Re knives. One of my favorite 240s on the less expensive part of the spectrum is the EN from JKI. Laserish tip, more robust body, a little curve in profile. Would be tough to beat for the 200 and change. And it shows in stock.









En 240mm Ginsanko Wa-Gyuto


Product Description Detailed Specs Measurements The En Ginsanko series is a thin Ginsanko (stainless) knife with stainless cladding. While not quite as thin as our Gesshin Ginga or Ikazuchi series, they are almost as thin. Ginsanko is a great stainless steel that is generally easy to sharpen and...




www.japaneseknifeimports.com


----------



## Karl Dial (Nov 18, 2021)

Thanks for all the advice!


----------



## HumbleHomeCook (Nov 18, 2021)

Karl Dial said:


> 1) Is this a good plan for periodic sharpening?
> Arashiyama 1000 -> Chosera Pro 3000 -> Shapton 8000 -> CKTG Bovine Strop with green compound
> Looking at purchasing the Arashiyama and Chosera (this is the new version without the wooden base). Bought the Shapton several weeks back. It is like glass.
> 
> ...



You've gotten good input.

For me, the question would now be, why did you think these stones would be the right ones?

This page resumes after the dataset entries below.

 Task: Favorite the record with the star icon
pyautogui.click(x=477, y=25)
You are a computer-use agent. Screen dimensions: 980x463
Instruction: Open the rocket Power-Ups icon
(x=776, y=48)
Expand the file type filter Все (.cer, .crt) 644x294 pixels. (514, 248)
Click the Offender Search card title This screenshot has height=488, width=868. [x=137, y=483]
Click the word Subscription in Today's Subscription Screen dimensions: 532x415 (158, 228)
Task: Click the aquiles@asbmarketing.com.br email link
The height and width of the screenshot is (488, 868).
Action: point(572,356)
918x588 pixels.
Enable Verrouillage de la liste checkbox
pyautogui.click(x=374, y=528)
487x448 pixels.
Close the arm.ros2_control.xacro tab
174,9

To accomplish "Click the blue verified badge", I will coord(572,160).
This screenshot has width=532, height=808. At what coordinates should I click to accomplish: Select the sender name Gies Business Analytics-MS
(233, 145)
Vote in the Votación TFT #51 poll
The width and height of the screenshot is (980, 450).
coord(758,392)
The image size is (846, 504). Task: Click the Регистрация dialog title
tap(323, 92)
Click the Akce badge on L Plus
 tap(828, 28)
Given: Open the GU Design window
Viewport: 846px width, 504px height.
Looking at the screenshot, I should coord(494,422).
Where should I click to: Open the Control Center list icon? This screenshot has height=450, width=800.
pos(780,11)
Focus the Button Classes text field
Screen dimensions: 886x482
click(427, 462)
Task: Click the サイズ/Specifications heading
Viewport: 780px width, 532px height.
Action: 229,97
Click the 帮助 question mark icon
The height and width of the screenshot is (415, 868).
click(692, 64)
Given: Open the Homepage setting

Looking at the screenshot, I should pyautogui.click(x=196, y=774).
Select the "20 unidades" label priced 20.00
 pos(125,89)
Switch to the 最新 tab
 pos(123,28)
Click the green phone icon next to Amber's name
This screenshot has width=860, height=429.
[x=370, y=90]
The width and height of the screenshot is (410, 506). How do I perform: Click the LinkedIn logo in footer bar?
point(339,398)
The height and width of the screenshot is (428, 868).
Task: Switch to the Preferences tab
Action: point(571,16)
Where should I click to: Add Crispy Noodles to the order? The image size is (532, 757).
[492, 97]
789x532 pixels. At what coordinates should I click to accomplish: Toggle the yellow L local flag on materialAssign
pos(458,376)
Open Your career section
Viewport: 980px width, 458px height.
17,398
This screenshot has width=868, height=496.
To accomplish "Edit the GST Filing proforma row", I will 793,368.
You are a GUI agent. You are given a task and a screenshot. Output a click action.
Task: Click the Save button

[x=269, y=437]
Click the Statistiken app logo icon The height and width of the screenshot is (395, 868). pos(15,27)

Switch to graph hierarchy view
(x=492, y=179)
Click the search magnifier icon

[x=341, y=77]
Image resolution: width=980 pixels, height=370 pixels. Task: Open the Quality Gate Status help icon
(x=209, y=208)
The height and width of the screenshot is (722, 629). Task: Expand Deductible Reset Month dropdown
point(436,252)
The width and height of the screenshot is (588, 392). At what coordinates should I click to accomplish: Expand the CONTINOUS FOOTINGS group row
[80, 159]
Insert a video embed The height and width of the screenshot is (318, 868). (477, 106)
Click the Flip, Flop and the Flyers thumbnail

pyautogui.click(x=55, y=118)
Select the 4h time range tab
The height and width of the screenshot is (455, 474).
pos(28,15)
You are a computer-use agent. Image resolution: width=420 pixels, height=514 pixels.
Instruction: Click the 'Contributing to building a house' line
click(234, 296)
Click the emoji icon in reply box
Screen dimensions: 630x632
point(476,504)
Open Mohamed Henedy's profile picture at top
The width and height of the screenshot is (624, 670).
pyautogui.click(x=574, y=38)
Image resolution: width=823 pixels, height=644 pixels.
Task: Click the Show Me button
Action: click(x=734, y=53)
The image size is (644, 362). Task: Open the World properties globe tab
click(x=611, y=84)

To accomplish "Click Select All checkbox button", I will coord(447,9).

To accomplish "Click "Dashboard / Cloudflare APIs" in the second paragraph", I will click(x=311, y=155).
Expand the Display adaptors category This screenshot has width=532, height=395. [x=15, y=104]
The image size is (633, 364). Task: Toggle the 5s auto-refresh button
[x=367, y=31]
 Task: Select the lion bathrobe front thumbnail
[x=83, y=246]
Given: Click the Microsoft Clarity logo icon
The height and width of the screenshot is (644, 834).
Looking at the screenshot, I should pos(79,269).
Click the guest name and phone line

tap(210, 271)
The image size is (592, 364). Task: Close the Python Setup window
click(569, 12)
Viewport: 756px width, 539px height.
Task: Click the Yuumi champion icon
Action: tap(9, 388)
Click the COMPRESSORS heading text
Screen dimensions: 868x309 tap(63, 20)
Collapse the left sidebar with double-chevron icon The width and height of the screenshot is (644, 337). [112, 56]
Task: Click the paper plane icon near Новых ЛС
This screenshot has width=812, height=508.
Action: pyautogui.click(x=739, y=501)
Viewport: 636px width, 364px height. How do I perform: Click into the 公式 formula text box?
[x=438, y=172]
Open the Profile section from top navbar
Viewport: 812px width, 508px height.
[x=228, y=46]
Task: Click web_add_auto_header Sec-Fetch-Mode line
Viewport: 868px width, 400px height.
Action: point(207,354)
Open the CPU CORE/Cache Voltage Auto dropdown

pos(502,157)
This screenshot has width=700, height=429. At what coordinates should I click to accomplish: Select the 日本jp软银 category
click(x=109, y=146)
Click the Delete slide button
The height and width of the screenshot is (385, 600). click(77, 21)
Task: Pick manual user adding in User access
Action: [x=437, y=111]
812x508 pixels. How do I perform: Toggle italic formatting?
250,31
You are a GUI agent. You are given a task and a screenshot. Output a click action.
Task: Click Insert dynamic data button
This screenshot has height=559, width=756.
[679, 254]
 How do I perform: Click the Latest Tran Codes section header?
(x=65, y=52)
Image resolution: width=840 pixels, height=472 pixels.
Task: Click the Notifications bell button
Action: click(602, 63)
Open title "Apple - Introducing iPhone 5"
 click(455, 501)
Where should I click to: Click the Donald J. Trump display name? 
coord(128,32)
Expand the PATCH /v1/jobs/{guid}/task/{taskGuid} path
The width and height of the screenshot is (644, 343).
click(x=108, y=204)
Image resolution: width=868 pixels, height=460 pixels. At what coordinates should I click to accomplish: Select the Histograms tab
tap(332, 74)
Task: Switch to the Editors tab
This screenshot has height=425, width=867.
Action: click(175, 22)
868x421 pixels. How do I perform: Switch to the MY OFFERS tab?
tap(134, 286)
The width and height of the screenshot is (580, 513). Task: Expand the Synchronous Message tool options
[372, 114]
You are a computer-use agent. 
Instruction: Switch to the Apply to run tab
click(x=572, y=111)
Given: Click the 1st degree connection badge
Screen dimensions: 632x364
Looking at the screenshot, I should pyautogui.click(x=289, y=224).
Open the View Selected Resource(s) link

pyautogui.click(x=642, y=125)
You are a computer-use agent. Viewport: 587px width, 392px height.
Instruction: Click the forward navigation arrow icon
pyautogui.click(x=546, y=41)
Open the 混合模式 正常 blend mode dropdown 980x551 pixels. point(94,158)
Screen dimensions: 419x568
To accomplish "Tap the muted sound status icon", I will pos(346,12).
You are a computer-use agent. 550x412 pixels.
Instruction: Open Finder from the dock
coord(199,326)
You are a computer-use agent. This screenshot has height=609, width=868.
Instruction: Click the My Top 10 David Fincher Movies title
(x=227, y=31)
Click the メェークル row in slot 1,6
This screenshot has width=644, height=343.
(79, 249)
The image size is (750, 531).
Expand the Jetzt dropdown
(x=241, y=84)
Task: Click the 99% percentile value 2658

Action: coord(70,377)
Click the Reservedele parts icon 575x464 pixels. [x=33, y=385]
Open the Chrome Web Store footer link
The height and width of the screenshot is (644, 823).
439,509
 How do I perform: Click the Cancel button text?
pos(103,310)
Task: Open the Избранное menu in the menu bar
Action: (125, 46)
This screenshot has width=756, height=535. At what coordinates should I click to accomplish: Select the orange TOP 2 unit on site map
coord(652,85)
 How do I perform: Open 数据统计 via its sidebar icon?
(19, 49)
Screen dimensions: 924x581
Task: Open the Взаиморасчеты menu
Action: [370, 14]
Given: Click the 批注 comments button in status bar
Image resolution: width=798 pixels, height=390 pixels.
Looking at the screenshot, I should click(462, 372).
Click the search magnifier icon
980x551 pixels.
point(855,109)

Just trying to understanding what you were/are thinking and hoping to accomplish.

I'm biased to Shapton Glass stones and biased against Burrfection.


----------



## Nemo (Nov 18, 2021)

FWIW, I used to use an 8k as my fine stone but I found that often touch ups took too long and I didn't really find that the edge was any better than the 3k Chosera edge in my use.


----------



## Karl Dial (Nov 18, 2021)

HumbleHomeCook said:


> You've gotten good input.
> 
> For me, the question would now be, why did you think these stones would be the right ones? Just trying to understanding what you were/are thinking and hoping to accomplish.
> 
> I'm biased to Shapton Glass stones and biased against Burrfection.


Ryky of Burrfection swears by the Cerax 1000, Chosera 3000 and Shapton 8000. Maybe I put too much confidence into one “expert.”


----------



## tostadas (Nov 18, 2021)

Karl Dial said:


> Ryky of Burrfection swears by the Cerax 1000, Chosera 3000 and Shapton 8000. Maybe I put too much confidence into one “expert.”


Best is to just ignore everything he says. Hes like the used car salesman of knives.


----------



## Nemo (Nov 18, 2021)

I havent watched that much of Ryki but from what I have seen, he puts me more in mind of an entertainer than an expert.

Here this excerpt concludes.